I have a use case when I execute some calculations on a part of data and these calculations depend on the context (intermediate state).
For example: I have some orders and perform some calculations on them. Calculations are performed for orders grouped by symbol field.
class Order {
LocalDateTime ts;
String symbol;
....
}
So I decided to key orders by symbol field and keep separate state for each group:
DataStream<Order> orders = tableEnv.toDataStream(selectStatement, Order.class);
orders.keyBy(Order::getSymbol).flatMap(new SymbolExecutionContext()).addSink(jdbcSink);
Function with state:
public class SymbolExecutionContext extends RichFlatMapFunction<Order, OrderBookRow> {
private transient ValueState<OrderBook> orderBookState;
@Override
public void flatMap(Order input, Collector<OrderBookRow> out) throws Exception {
OrderBook orderBook = this.orderBookState.value();
if (orderBook == null) {
orderBook = new OrderBook(input.getSymbol());
this.orderBookState.update(orderBook);
orderBook = this.orderBookState.value();
}
final List<OrderBookRow> execute = OrderBookService.execute(input, orderBook);
for (final OrderBookRow orderBookRow : execute) {
out.collect(orderBookRow);
}
this.orderBookState.update(orderBook);
}
@Override
public void open(Configuration config) {
ValueStateDescriptor<OrderBook> descriptor = new ValueStateDescriptor<OrderBook>("orderbook", OrderBook.class, null);
orderBookState = getRuntimeContext().getState(descriptor);
}
}
So I create new OrderBook for each unique symbol.
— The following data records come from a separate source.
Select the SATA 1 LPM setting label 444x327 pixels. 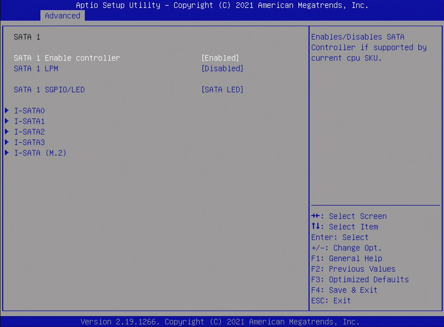pos(36,68)
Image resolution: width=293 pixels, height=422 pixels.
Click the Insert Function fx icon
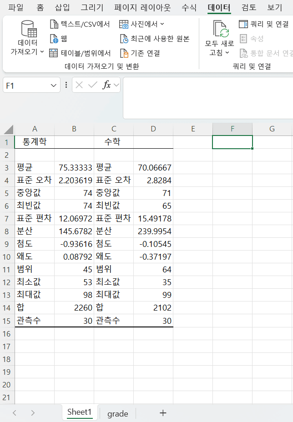(x=106, y=85)
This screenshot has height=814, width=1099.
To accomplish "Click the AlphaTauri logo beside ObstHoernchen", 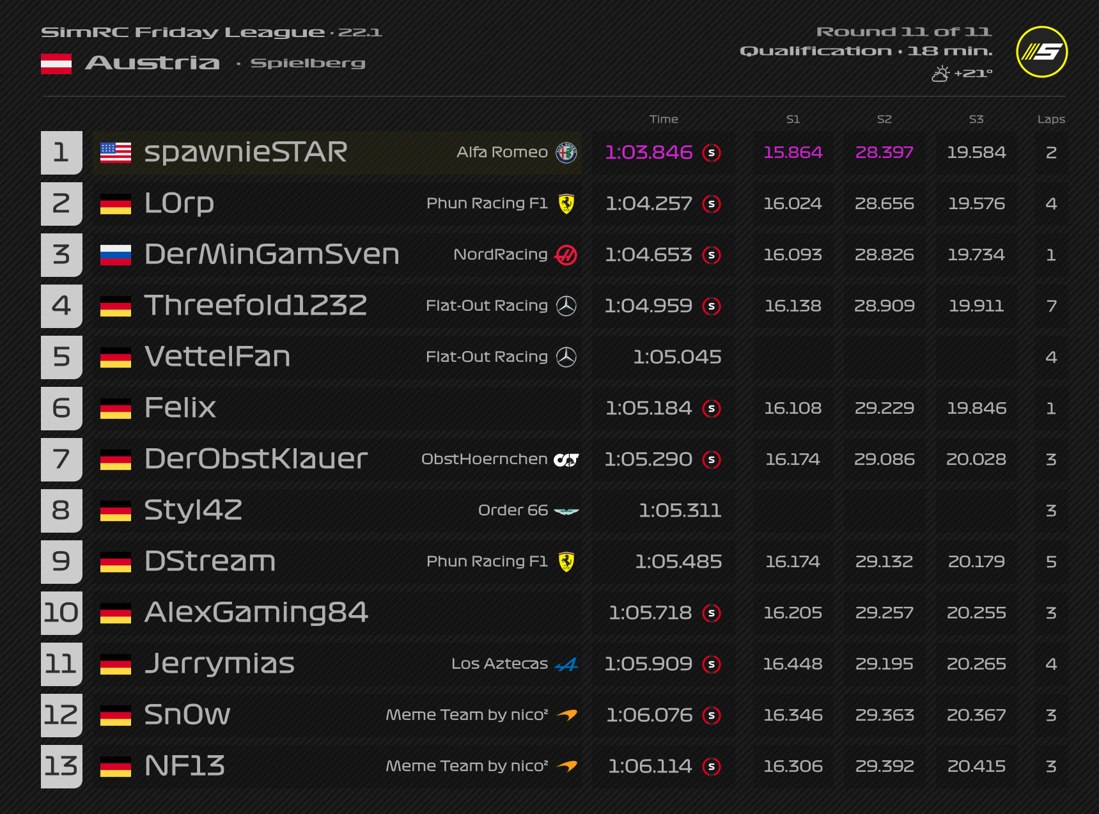I will point(566,460).
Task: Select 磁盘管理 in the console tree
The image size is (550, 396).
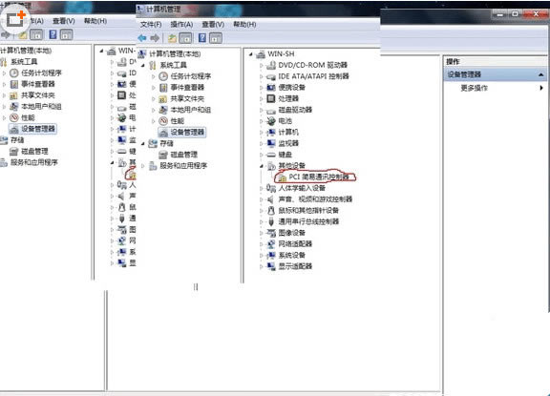Action: pos(183,155)
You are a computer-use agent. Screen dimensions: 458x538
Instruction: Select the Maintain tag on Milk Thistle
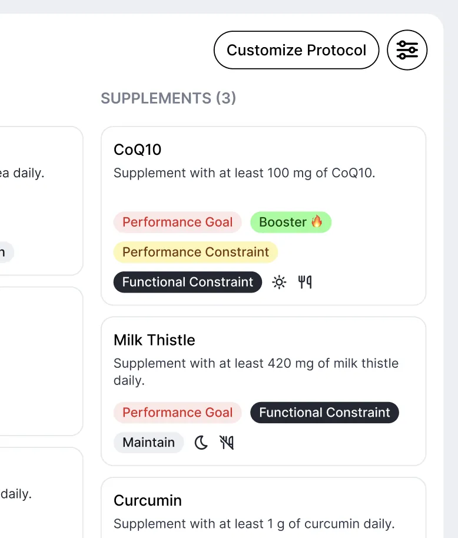(148, 443)
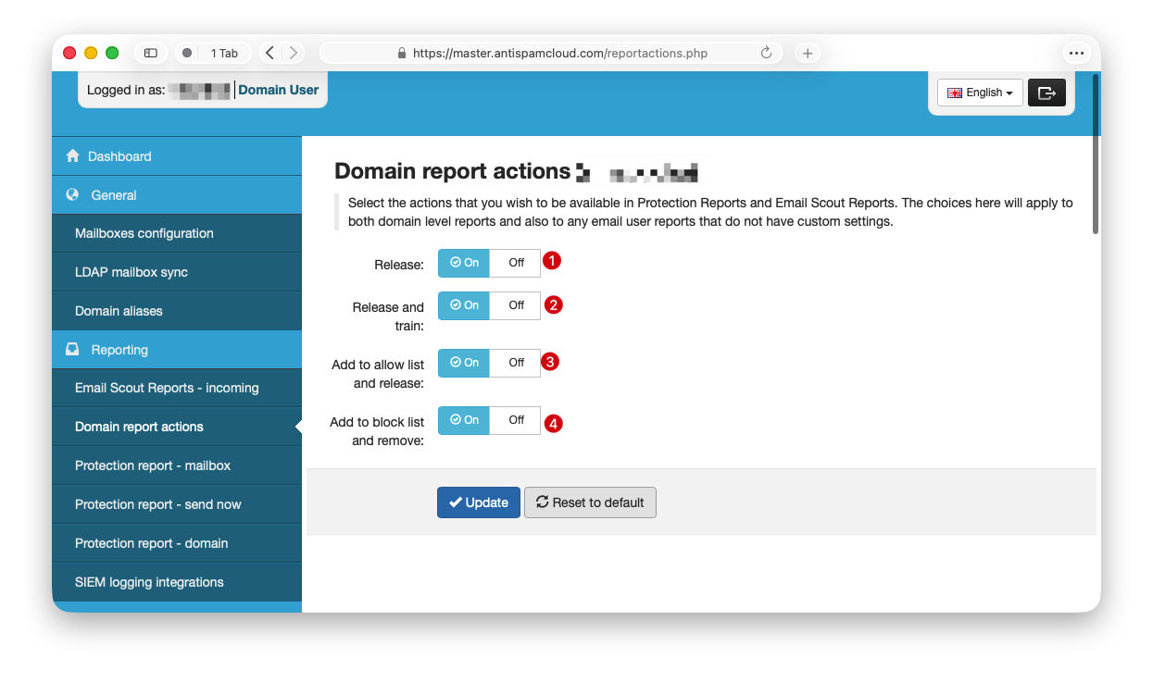Collapse the Reporting sidebar section

coord(177,350)
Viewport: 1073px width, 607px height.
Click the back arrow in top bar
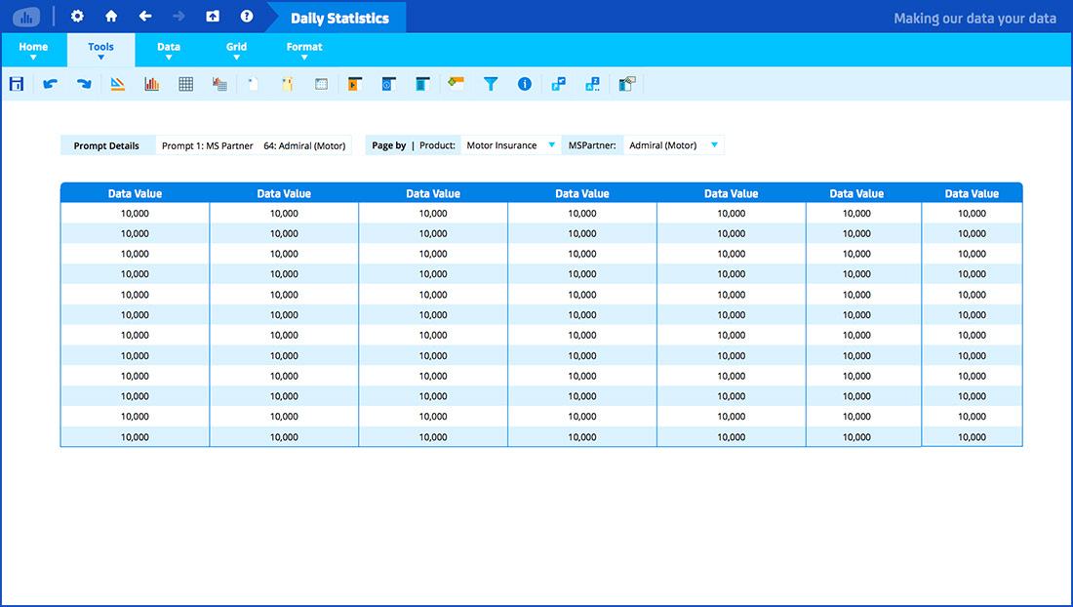145,17
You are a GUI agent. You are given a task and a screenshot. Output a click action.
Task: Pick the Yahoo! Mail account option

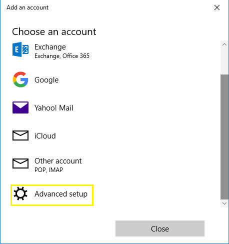point(54,108)
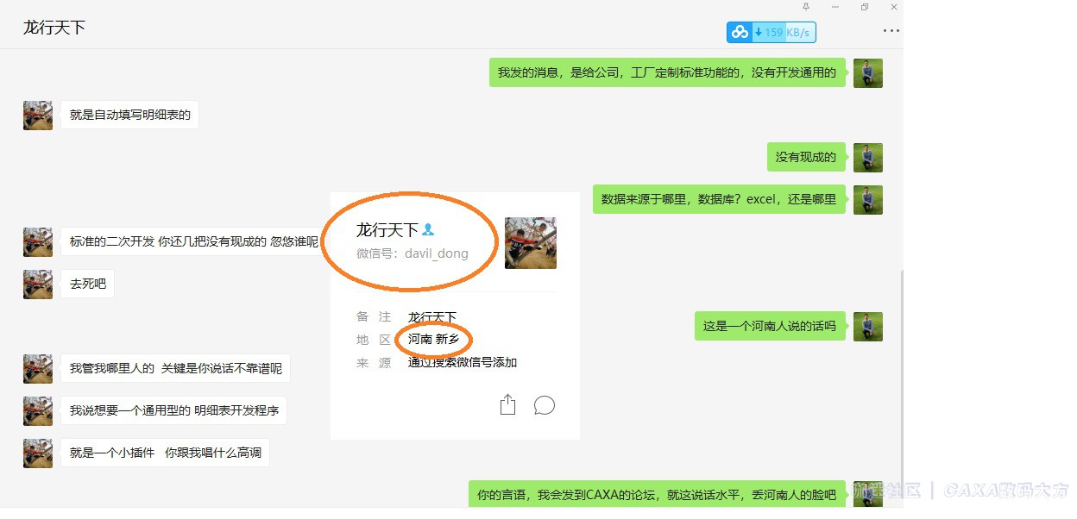The width and height of the screenshot is (1077, 519).
Task: Click the send message bubble icon
Action: [545, 405]
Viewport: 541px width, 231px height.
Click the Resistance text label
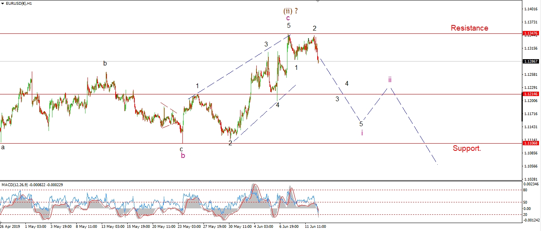(469, 28)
OrderBook represents symbol context in which some calculations are performed for each Order with the same symbol.
However it seems it doesn't work. It works well if there is only one symbol. If more than one it produces invalid results (missing or not accurate) and the results are more or less unpredictive.
Flink job is executed in batch mode.
Is there a better way to handle this use case?